* **SET EXERCISE**
In the records below, copy out word for word the lines starting with the one containing "This screenshot has width=1267, height=845." and continuing through the one containing "[x=137, y=576]".

* **DATA SUPPLIED**
--------------------

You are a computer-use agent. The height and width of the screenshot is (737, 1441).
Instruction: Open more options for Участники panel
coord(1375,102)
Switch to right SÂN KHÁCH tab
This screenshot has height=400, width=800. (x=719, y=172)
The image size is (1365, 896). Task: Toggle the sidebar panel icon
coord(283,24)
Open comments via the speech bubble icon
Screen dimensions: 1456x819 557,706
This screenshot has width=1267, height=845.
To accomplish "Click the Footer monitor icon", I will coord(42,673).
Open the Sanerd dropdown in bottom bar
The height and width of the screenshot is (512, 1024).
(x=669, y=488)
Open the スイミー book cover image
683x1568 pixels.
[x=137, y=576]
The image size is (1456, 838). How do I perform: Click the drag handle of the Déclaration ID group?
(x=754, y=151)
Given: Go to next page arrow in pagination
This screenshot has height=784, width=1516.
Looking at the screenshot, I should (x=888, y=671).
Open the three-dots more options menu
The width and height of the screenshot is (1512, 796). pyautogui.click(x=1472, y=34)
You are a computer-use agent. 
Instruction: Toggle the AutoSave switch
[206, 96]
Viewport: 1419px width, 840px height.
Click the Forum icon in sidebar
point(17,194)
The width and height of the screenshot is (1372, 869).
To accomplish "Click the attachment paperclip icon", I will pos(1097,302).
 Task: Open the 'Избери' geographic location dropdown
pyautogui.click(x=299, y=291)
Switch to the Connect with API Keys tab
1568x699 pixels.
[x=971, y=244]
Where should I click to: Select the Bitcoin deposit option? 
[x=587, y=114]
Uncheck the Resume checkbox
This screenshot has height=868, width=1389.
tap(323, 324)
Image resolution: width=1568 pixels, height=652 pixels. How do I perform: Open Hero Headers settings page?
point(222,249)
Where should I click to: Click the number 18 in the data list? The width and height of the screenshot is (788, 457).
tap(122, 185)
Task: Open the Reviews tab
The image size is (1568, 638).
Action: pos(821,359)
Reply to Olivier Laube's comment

--------------------

* **EXERCISE RESPONSE**
This screenshot has width=1267, height=845.
To accomplish "Click the Footer monitor icon", I will coord(42,673).
Open the Sanerd dropdown in bottom bar
The height and width of the screenshot is (512, 1024).
(x=669, y=488)
Open the スイミー book cover image
683x1568 pixels.
[x=137, y=576]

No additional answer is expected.